FRASCINETO – 16 mar. - Nel corso dell'assemblea del personale del consorzio dei bacini settentrionali del cosentino con sede a Mormanno, si è discusso della grave situazione economico finanziaria in cui versa l'ente e della mancata retribuzione di dieci mensilità ai lavoratori. «La situazione che vede i lavoratori del Consorzio dei bacini settentrionali del cosentino senza stipendio da dieci mesi impone una seria riflessione che non può riguardare solo i lavoratori - vittime di questo increscioso ritardo - ma tutti gli amministratori del territorio e dei livelli superiori.

Aver dimenticato gli operai e le loro famiglie, che ove spesso monoreddito praticamente non hanno di cosa mangiare, è uno schiaffo al vivere civile e della dignità che non può più essere taciuto, ma si deve assumere come impegno vero per una politica che vuole fare il bene della gente e di una comunità». Il sindaco di Frascineto, Angelo Catapano, delegato nell'assemblea dei soci di parte pubblica dell'ente prende una posizione dura nei confronti della crisi economica che riguarda da anni il consorzio di bonifica. 

L'amministrazione dell'ente ha intrapreso nell'arco dell'ultima legislatura una forte politica di riduzione della spesa agendo soprattutto sulla riduzione del personale e attivando una rivisitazione tariffaria del tributo consortile con l'applicazione dei Piani di classifica. Nonostante gli sforzi portati avanti con grande abnegazione dall'ente e dalle maestranze nell'intento di salvaguardare la vita del consorzio e del posti di lavoro ad oggi «si deve apprendere con estremo rammarico ed amarezza che le politiche messe in campo dall'amministrazione - spiega Catapano - vengono neutralizzate ed offuscate da una situazione debitoria pregressa che incombe sulla vita stessa del consorzio e per la cui risoluzione urgono interventi di natura straordinaria».
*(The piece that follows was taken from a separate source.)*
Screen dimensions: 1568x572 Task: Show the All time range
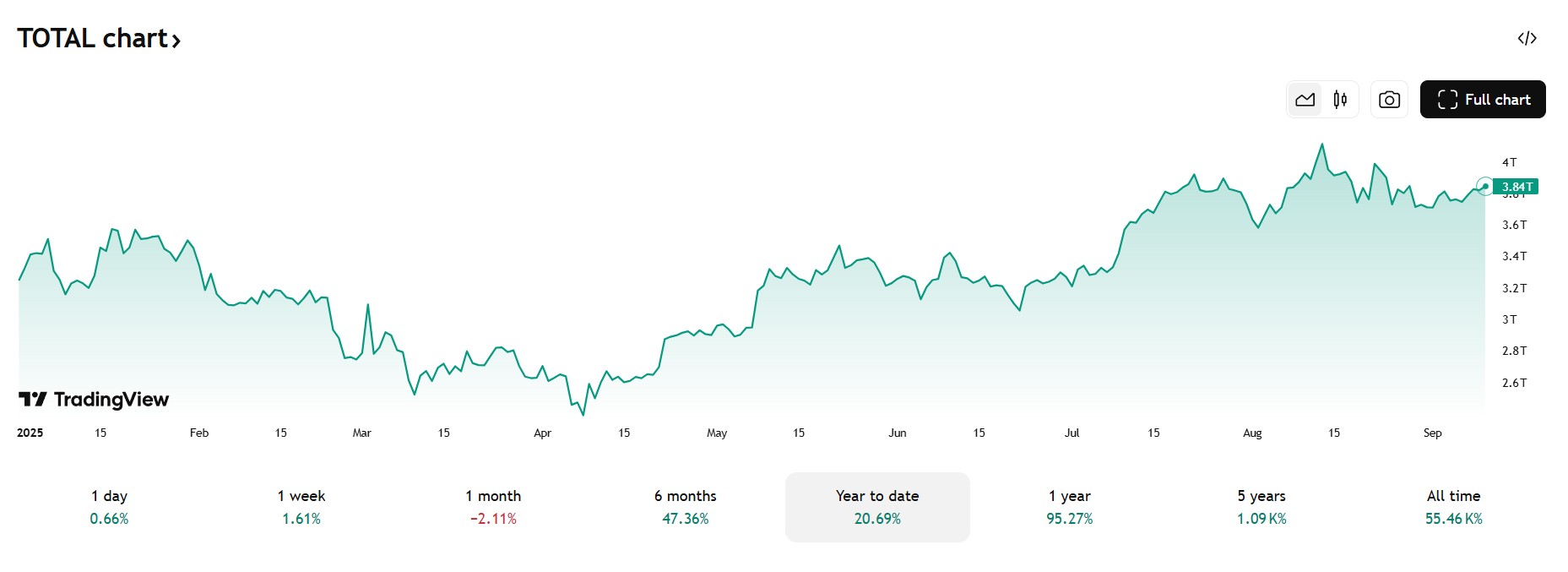[1453, 507]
«Ai lavoratori che si preparano a vivere una nuova stagione di protesta arrivi la mia più sentita solidarietà di amministratore prima e di cittadino poi. Ma il richiamo va alla politica più in generale perché intervenga ora e presto per fermare questo stillicidio che mette a rischio il lavoro di tanti operai ed anche la salvaguardia ambientale del nostro territorio. Il consorzio ha svolto negli anni una importante azione a tutela delle nostre aree spesso fragili dal punto di vista idrogeologico. E solo i Sindaci sanno quanto importante sia il lavoro svolto con particolare abnegazione dalle maestranze anche senza aver ricevuto il giusto riconoscimento economico. Non è più tempo di stare a guardare ed attendere che qualcuno salvi la baracca. Oggi è tempo di fare fronte comune al fianco dei lavoratori, del personale d'ufficio, perché la vertenza del consorzio di bonifica si risolva e ci dia la possibilità di guardare al futuro con speranza e propositività».